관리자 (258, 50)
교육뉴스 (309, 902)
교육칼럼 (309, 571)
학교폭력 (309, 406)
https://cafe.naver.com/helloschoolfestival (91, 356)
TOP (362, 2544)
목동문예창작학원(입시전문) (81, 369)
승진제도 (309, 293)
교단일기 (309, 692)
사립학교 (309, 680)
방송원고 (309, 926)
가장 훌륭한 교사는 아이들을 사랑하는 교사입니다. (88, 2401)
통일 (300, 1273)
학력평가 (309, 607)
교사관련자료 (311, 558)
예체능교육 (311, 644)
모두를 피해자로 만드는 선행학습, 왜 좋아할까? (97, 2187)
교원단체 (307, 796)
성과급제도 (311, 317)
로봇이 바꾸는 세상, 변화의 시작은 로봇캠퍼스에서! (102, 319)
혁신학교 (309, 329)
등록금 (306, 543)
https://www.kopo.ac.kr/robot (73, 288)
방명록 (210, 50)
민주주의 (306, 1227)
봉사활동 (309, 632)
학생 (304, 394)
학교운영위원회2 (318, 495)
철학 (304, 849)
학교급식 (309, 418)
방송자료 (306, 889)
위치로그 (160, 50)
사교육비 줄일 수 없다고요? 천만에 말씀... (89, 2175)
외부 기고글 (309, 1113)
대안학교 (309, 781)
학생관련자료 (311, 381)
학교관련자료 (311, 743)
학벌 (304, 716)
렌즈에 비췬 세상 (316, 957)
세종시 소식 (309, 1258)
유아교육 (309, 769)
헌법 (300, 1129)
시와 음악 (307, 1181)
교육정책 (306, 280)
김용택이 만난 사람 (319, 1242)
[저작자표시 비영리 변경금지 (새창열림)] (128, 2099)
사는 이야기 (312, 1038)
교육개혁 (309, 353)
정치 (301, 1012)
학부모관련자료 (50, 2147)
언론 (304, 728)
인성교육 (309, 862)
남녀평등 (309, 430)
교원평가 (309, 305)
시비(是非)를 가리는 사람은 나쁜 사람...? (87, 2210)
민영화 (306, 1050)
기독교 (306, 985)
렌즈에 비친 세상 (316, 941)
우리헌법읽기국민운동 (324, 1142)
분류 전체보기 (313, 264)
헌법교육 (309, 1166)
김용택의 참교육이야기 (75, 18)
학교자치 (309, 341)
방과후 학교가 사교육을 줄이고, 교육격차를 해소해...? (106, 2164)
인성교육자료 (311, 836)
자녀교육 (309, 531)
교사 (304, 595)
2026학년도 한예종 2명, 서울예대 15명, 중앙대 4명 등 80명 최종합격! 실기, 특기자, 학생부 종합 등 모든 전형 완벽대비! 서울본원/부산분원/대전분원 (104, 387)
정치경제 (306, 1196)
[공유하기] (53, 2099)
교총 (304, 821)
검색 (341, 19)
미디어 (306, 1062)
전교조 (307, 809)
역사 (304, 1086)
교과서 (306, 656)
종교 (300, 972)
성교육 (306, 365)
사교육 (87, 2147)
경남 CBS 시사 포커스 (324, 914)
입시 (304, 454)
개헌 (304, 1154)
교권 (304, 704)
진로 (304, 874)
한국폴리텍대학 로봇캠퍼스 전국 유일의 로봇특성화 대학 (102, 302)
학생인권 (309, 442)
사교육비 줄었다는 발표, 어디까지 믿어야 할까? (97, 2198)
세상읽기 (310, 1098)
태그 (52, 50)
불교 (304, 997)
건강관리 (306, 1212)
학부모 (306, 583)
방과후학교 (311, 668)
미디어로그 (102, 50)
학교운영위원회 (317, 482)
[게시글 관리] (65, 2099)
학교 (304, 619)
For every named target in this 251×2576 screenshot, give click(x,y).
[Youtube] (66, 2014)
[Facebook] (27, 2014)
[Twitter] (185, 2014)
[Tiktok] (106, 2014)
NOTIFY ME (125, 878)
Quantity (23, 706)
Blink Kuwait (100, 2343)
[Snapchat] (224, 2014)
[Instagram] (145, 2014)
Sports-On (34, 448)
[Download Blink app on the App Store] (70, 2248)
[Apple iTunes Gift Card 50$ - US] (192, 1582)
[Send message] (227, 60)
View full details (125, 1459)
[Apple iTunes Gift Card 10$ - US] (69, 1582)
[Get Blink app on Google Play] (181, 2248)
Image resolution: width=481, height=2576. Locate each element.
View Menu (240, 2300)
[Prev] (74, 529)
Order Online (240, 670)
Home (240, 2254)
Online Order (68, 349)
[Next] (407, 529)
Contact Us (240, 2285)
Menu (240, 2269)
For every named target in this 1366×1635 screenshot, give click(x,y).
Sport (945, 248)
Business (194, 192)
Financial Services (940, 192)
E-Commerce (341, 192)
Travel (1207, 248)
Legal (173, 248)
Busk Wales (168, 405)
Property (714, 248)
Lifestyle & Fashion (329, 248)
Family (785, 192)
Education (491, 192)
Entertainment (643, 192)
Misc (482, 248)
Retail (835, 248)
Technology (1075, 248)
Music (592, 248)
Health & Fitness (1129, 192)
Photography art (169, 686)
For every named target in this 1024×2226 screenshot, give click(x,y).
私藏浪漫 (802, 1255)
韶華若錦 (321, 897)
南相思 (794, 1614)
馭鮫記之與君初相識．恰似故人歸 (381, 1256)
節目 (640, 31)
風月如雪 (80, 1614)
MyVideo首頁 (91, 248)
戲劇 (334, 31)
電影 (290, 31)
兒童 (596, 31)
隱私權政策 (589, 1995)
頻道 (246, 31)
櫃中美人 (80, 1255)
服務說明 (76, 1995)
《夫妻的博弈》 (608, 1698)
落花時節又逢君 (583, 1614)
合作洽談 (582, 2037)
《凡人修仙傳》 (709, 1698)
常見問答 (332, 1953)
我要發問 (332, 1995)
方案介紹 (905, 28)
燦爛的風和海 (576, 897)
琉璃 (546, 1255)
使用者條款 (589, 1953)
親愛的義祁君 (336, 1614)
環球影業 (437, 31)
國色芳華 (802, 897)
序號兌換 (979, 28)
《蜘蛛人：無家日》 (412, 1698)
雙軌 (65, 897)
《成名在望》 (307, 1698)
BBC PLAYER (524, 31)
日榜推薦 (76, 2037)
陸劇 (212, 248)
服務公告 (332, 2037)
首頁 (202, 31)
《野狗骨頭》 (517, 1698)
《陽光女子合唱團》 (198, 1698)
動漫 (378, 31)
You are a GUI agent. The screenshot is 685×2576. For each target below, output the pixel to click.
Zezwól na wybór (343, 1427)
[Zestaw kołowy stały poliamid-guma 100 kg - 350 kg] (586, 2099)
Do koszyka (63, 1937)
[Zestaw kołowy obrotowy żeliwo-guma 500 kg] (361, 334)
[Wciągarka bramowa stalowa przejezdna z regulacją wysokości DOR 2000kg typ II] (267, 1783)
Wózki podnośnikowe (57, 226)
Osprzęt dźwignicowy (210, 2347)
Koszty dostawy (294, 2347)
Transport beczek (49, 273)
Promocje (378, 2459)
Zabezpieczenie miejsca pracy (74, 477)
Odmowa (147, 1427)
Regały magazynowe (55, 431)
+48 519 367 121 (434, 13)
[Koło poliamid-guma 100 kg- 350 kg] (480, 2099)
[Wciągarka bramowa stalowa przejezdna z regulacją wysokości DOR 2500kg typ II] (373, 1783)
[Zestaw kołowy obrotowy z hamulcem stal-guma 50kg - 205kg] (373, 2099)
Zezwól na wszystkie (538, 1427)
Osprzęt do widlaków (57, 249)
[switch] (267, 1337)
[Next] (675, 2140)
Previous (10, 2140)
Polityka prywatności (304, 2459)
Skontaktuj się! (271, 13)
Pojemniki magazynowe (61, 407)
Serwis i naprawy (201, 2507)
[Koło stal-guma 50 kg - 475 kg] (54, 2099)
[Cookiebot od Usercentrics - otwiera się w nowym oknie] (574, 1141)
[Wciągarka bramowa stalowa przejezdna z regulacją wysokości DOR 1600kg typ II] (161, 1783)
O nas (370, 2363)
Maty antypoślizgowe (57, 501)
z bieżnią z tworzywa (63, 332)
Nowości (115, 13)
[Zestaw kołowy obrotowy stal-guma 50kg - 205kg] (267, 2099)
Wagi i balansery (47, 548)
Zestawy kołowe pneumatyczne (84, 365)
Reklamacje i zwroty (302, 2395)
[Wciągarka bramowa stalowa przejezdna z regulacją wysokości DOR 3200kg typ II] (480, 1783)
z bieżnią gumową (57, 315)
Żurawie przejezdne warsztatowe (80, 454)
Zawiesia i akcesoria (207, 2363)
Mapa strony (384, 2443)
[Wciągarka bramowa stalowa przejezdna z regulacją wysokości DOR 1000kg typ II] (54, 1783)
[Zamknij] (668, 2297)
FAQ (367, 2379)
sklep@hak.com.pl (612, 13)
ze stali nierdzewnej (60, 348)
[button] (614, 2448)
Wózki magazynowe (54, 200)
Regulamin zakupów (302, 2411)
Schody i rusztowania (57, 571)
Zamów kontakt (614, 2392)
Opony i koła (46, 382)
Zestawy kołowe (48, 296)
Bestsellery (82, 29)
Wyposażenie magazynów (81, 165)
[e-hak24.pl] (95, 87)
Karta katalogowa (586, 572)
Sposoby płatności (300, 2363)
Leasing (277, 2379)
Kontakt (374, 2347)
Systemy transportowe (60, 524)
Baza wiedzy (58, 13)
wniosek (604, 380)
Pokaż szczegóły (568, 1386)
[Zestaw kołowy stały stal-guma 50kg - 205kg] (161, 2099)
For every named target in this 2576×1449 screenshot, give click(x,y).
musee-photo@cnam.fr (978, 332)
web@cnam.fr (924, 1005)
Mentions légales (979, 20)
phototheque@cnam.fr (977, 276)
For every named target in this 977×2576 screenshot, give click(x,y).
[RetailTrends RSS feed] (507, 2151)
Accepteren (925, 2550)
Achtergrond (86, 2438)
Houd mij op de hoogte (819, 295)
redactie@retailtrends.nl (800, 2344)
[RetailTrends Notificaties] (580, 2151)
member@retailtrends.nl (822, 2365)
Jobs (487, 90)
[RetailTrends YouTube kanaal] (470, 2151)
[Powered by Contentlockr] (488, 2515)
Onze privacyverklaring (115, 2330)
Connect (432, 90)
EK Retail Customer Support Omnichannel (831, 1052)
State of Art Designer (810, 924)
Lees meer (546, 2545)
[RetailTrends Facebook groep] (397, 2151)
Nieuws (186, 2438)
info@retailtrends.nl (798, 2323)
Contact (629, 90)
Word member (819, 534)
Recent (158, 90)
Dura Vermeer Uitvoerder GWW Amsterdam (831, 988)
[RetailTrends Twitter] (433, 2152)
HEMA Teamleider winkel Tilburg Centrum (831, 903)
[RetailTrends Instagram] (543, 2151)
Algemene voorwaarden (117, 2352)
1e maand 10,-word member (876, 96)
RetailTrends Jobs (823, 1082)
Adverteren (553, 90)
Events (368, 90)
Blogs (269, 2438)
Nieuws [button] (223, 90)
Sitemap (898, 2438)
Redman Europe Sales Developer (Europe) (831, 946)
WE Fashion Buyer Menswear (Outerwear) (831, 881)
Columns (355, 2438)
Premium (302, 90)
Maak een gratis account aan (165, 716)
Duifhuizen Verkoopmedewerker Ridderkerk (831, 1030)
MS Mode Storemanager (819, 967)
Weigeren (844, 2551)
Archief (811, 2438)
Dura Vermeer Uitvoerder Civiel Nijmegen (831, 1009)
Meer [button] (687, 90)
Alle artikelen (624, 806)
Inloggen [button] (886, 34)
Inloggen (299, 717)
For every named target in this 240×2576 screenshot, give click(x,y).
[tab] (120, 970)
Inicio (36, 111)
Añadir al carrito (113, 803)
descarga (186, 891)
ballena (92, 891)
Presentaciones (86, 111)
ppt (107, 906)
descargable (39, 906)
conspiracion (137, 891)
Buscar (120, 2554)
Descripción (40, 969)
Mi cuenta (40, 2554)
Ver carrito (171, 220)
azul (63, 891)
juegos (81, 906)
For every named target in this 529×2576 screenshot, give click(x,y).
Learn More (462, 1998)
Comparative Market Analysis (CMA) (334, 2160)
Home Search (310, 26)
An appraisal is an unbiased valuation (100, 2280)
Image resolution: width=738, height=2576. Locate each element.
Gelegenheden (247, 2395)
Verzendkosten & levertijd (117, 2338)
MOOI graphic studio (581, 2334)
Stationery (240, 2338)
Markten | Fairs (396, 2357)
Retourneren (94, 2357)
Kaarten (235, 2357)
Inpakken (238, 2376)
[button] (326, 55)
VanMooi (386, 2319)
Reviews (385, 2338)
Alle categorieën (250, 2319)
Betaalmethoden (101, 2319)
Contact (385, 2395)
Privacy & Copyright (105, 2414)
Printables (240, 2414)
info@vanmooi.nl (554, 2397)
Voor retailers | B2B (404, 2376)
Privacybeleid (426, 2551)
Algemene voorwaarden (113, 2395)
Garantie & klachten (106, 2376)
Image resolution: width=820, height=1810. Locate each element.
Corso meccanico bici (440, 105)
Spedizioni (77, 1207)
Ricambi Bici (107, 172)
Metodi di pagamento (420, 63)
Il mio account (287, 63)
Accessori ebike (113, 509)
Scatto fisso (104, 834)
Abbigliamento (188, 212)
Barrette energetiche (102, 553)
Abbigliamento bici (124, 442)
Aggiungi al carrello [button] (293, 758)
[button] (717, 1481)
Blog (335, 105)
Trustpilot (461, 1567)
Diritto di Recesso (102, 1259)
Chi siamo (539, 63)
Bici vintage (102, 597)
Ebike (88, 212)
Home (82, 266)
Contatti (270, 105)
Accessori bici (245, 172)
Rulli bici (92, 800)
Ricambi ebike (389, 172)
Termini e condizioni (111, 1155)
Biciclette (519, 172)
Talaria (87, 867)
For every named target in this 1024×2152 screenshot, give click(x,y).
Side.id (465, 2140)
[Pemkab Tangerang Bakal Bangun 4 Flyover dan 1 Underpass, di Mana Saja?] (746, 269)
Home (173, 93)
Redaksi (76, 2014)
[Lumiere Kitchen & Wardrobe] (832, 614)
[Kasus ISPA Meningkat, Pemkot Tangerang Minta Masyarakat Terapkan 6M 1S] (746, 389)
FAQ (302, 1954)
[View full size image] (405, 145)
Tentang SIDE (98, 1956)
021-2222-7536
________
About this task →
Begin at the line above that has "봉사활동 (309, 632)" and stop after the line that has "사교육 (87, 2147)", copying each line exactly and adding nothing else.

Exercise output →
봉사활동 (309, 632)
학생 (304, 394)
학교운영위원회2 (318, 495)
철학 (304, 849)
학교급식 (309, 418)
방송자료 (306, 889)
위치로그 (160, 50)
사교육비 줄일 수 없다고요? 천만에 말씀... (89, 2175)
외부 기고글 (309, 1113)
대안학교 (309, 781)
학생관련자료 (311, 381)
학교관련자료 (311, 743)
학벌 (304, 716)
렌즈에 비췬 세상 (316, 957)
세종시 소식 (309, 1258)
유아교육 (309, 769)
헌법 (300, 1129)
시와 음악 (307, 1181)
교육정책 (306, 280)
김용택이 만난 사람 (319, 1242)
[저작자표시 비영리 변경금지 (새창열림)] (128, 2099)
사는 이야기 (312, 1038)
교육개혁 (309, 353)
정치 (301, 1012)
학부모관련자료 (50, 2147)
언론 (304, 728)
인성교육 (309, 862)
남녀평등 (309, 430)
교원평가 (309, 305)
시비(是非)를 가리는 사람은 나쁜 사람...? (87, 2210)
민영화 (306, 1050)
기독교 (306, 985)
렌즈에 비친 세상 (316, 941)
우리헌법읽기국민운동 (324, 1142)
분류 전체보기 (313, 264)
헌법교육 (309, 1166)
김용택의 참교육이야기 (75, 18)
학교자치 (309, 341)
방과후 학교가 사교육을 줄이고, 교육격차를 해소해...? (106, 2164)
인성교육자료 (311, 836)
자녀교육 (309, 531)
교사 (304, 595)
2026학년도 한예종 2명, 서울예대 15명, 중앙대 4명 등 80명 최종합격! 실기, 특기자, 학생부 종합 등 모든 전형 완벽대비! 서울본원/부산분원/대전분원 (104, 387)
정치경제 (306, 1196)
[공유하기] (53, 2099)
교총 (304, 821)
검색 (341, 19)
미디어 (306, 1062)
전교조 (307, 809)
역사 (304, 1086)
교과서 (306, 656)
종교 (300, 972)
성교육 (306, 365)
사교육 (87, 2147)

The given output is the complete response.